Alles, was der Mensch macht, macht er nicht nur, weil er es braucht, sondern auch, weil er es kann oder weil er sich einen zukünftigen, nur scheinbar materiellen Nutzen verspricht (Geld) oder um seine Stellung als möglicher Herdenprimus zu stärken (Macht) oder weil er glaubt, damit mehr Chancen auf Fortpflanzung zu haben (Sex). Was den Menschen bewegt, hat seine Wurzeln also in seinem tierischen Erbe. Die meisten Tiere töten, um ihre Ernährung sicherzustellen, und kämpfen direkt um das Amt an der Spitze und das Recht auf Fortpflanzung. Der Mensch benutzt dazu seine mannigfachen Fähigkeiten, und zwar ohne Rücksicht auf Verluste und ohne aufzuhören, wenn er sein Ziel erreicht hat.
Wir haben also jetzt den Menschen mit seinen überragenden Fähigkeiten, die er in tierischem Getriebensein ausschließlich für seine eigene Befriedigung einsetzt. Im sogenannten natürlichen Gleichgewicht hat jede Spezies ihren Platz und nimmt und gibt dementsprechend. Und diese, wenn auch nicht bewusste, Zusammenarbeit hat nun schon über viele Hundert Millionen Jahre Bestand. Der Mensch ist die erste Spezies, die sich, zumindest in etwa den letzten zehntausend Jahren, zunehmend aus diesem Zusammenspiel gelöst hat.
Durch zunehmend besseres medizinisches Wissen ist die Kindersterblichkeit immer weiter zurückgegangen.
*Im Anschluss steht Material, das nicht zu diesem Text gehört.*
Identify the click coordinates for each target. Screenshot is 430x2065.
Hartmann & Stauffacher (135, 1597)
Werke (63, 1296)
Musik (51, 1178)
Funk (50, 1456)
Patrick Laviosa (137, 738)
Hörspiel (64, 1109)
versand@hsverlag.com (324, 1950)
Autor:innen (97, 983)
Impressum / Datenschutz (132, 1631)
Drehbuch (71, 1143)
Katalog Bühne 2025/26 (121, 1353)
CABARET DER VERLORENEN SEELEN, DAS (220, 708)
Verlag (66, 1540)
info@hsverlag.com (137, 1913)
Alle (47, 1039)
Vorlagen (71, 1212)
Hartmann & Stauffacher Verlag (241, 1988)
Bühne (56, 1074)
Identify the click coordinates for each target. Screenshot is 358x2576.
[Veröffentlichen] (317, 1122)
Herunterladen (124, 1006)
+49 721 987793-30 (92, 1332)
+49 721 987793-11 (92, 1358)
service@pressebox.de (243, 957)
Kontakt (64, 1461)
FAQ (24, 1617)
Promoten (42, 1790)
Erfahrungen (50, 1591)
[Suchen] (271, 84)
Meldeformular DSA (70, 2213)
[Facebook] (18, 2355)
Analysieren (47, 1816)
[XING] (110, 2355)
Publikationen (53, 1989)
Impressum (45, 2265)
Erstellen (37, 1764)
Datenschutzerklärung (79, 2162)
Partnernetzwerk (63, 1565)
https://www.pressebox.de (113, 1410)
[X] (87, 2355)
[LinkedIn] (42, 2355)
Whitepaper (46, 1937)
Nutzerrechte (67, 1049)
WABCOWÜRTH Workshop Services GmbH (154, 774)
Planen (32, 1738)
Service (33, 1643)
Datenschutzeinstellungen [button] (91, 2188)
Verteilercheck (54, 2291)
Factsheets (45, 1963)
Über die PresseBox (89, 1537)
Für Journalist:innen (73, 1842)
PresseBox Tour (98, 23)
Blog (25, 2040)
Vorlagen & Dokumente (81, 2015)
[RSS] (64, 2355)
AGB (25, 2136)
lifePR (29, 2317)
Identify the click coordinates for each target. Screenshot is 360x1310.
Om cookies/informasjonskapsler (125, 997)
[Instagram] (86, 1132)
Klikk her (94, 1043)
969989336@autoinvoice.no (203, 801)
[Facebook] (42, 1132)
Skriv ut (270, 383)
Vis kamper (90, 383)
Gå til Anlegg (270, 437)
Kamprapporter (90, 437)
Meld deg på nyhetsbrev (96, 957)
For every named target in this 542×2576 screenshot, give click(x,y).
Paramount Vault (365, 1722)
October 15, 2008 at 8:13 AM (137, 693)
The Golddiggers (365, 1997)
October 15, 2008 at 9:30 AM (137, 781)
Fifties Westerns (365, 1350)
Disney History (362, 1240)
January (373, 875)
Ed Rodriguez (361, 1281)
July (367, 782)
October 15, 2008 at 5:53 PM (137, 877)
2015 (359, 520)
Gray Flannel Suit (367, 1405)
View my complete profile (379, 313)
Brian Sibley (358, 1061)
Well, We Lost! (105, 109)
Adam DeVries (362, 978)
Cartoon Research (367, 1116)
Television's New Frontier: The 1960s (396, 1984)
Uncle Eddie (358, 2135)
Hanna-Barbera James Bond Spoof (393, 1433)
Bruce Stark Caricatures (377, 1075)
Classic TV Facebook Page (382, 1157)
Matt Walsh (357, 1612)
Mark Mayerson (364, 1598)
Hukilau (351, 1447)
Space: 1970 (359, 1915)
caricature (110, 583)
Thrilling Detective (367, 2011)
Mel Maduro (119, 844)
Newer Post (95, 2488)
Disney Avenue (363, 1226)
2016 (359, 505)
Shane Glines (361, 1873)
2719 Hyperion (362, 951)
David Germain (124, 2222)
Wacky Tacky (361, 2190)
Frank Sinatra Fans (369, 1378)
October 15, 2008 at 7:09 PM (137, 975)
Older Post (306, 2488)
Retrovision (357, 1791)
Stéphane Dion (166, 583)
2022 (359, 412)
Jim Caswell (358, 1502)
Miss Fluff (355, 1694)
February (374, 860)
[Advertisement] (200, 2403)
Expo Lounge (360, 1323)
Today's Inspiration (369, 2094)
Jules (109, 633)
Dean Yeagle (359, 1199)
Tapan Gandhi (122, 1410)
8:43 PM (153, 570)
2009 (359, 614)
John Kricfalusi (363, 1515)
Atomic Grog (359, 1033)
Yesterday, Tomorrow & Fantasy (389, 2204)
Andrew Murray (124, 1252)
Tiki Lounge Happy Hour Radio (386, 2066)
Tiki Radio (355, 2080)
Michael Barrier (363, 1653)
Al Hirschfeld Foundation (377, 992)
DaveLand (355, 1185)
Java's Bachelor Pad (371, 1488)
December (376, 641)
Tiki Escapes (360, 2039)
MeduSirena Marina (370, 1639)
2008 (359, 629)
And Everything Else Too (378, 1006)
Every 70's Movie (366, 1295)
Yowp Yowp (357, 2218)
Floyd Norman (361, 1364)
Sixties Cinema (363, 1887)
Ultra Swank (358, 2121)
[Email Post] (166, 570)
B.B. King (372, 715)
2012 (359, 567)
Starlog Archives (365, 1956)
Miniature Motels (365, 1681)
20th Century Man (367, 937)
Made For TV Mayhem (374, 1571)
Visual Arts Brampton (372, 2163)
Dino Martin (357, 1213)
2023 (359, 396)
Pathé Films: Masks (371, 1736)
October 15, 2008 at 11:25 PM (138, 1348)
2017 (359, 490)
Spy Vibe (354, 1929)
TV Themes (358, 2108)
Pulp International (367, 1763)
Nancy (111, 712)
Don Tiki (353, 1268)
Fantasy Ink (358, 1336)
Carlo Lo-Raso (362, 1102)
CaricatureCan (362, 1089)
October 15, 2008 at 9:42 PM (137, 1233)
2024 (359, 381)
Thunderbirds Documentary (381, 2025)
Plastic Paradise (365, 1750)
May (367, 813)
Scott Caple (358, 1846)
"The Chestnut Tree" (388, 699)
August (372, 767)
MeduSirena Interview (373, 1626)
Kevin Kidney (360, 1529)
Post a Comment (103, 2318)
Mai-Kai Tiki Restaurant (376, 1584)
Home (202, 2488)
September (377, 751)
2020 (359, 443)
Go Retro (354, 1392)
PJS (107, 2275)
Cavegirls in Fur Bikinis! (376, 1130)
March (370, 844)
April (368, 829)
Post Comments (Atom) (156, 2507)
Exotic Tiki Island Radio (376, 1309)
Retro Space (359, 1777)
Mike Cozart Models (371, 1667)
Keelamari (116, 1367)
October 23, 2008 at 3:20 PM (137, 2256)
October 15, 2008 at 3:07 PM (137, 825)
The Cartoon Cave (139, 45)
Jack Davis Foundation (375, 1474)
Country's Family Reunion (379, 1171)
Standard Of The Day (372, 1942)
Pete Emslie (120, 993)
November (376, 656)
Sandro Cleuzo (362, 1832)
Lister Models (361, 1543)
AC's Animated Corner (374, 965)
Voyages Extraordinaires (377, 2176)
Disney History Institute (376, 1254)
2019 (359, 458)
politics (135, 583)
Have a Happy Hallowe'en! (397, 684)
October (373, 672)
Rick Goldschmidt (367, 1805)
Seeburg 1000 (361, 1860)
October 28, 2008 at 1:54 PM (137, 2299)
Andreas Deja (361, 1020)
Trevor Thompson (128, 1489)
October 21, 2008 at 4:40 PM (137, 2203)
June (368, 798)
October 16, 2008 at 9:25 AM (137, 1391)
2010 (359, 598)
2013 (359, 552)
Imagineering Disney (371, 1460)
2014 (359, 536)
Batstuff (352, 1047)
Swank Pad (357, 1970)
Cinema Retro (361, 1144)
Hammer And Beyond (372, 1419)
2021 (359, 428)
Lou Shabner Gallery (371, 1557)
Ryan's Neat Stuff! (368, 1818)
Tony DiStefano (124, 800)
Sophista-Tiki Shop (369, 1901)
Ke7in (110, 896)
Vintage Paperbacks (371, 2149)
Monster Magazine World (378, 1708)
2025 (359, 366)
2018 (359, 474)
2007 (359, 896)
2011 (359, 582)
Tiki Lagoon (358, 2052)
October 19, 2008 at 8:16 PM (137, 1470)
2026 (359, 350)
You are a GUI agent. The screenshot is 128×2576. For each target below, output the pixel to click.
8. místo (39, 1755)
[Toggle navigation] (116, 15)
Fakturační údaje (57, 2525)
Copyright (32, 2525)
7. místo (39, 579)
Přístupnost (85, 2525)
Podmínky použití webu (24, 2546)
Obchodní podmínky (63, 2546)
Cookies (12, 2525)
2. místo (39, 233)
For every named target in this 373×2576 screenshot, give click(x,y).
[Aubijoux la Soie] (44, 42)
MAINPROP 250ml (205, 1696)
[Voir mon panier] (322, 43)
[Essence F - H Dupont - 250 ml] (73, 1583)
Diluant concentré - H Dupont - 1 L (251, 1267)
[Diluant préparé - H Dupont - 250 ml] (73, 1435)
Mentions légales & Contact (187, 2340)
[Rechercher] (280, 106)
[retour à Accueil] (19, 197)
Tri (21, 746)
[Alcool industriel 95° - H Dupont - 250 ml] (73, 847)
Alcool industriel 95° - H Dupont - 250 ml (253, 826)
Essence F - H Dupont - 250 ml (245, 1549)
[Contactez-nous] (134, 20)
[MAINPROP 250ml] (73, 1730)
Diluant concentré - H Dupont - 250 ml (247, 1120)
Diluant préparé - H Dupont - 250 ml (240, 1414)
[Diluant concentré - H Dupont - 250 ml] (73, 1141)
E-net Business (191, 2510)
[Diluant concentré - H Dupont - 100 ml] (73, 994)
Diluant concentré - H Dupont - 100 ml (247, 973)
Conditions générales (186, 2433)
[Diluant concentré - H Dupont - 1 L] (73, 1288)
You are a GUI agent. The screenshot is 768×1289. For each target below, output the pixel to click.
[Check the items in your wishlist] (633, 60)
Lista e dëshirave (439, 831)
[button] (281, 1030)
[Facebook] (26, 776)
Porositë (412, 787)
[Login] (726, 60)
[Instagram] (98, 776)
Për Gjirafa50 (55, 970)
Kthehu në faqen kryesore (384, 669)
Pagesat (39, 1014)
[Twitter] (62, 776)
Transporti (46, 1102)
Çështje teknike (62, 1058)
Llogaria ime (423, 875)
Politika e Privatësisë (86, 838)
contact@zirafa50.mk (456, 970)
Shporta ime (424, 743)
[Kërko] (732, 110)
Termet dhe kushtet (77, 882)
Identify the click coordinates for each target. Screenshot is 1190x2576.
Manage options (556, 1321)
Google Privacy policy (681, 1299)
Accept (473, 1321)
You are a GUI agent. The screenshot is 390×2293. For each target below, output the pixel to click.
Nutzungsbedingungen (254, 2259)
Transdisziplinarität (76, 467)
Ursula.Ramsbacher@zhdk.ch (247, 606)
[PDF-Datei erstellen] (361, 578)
Dass dies bei gleichbleibenden Geburtenraten zu einem exponentiellen Bevölkerungswachstum führt, sollte eigentlich seit den mathematischen Erkenntnissen der Antike kein Geheimnis mehr sein. Aber die Tiernatur des Menschen kennt dafür kein Regulativ, und die meisten Menschen folgen lieber ihren Instinkten als dem Verstand. Und erst in jüngster Zeit hat, vor allem in den westlich geprägten Gesellschaften, die Kombination aus Verhütungsmitteln, Bewusstwerdung und Bequemlichkeit einen regulierenden Einfluss.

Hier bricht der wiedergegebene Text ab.